Products from the restriction need to a number of reagents removed from the previous restriction. These include salts (from buffers) and restriction enzymes. DNA can be removed and washed from solution by using column purification kits. Here is a rough description of how the kit works.

Step 1: Enhance DNA negative charge. DNA is negatively charged because of the phosphate backbone, so this step enhances the negative charge. In the Qiagen kit, the PB solution contains guanine chloride, a protein detergent and denaturant. The solution is also slightly acidic due to the low pH

Step 2: Stick the negative DNA to the positively charged resin. Load your negatively charged DNA product into the tube and centrifuge it (usually around 14,000 rpm for 1 min).

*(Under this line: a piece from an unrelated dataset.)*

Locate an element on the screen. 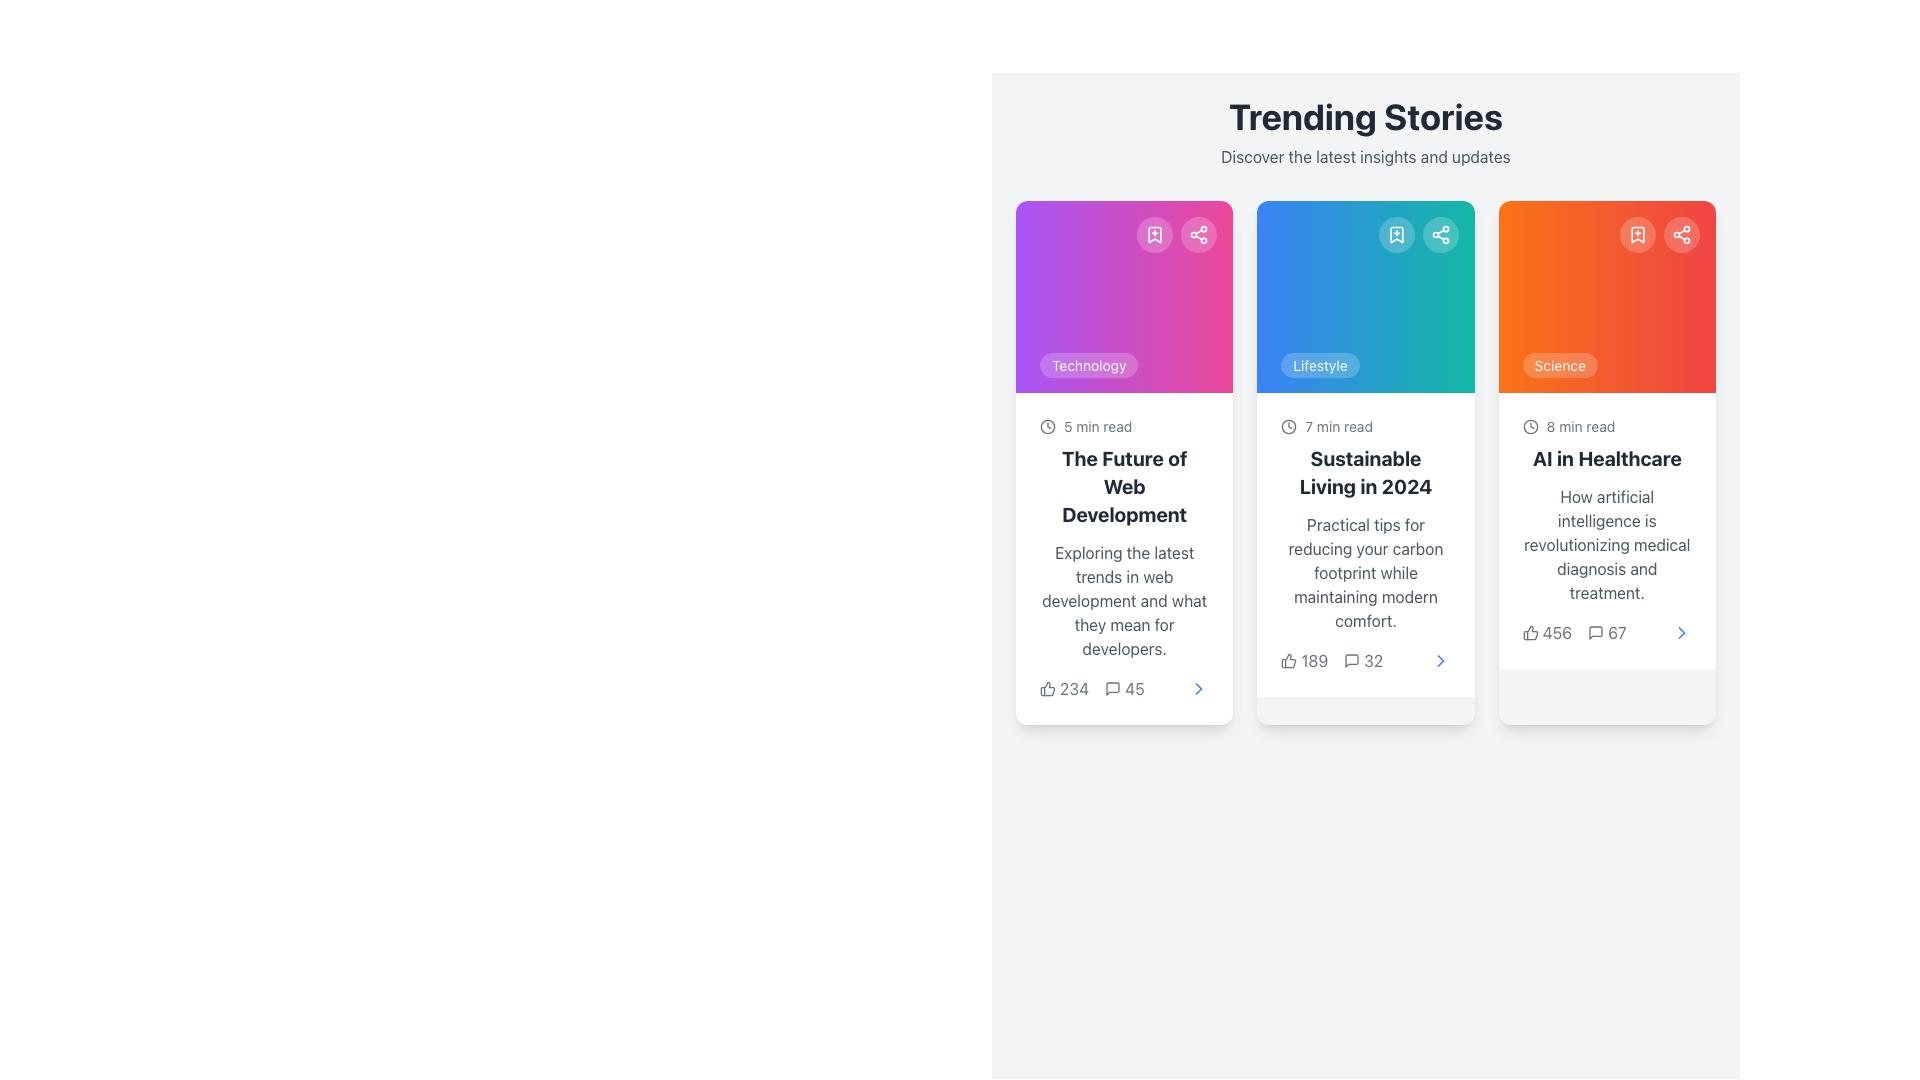 The width and height of the screenshot is (1920, 1080). text 'Science' displayed on the label located at the top-right of the rightmost card with an orange gradient header is located at coordinates (1559, 365).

Step 3: Wash DNA to remove small pieces of DNA. This is achieved using Ethanol and Tris buffer and is labelled as the “PE” buffer in the Qiagen kit. This solution solubilizes smaller pieces of DNA so that they can be eluted from the column. Generally you add a large amount of this stuff and spin the column (~750mL of PE buffer, spin for 1 min).

Step 4: Remove excess EtOH. After dumping out the EtOH from the previous step, another spin is good to remove all the EtOH from the column and DNA so that it doesn’t get into the final eluted product. Spin for about 12 minutes at 14,000 rpm).

Step 5: Elution. Elution buffer is Tris buffer with some EDTA at a pH of 8-8.5. EDTA binds to divalent cations, particularly magnesium (Mg2+). Tris has labile protons with a pKa of 8.30 (at 20 °C; this declines approximately 0.03 units per degree Celsius rise in temperature). Tris is often used when working with nucleic acids. Tris is an effective buffer for slightly basic solutions, which keeps DNA deprotonated and soluble in water. These ions are necessary co-factors for many enzymes; Magnesium is a co-factor for many DNA-modifying enzymes. Tris is toxic to mammalian cells, and reacts strongly with pH electrodes. It is a primary amine, and can thus react with aldehydes.

DNA is now stabilized and ready for long-term storage at -20C.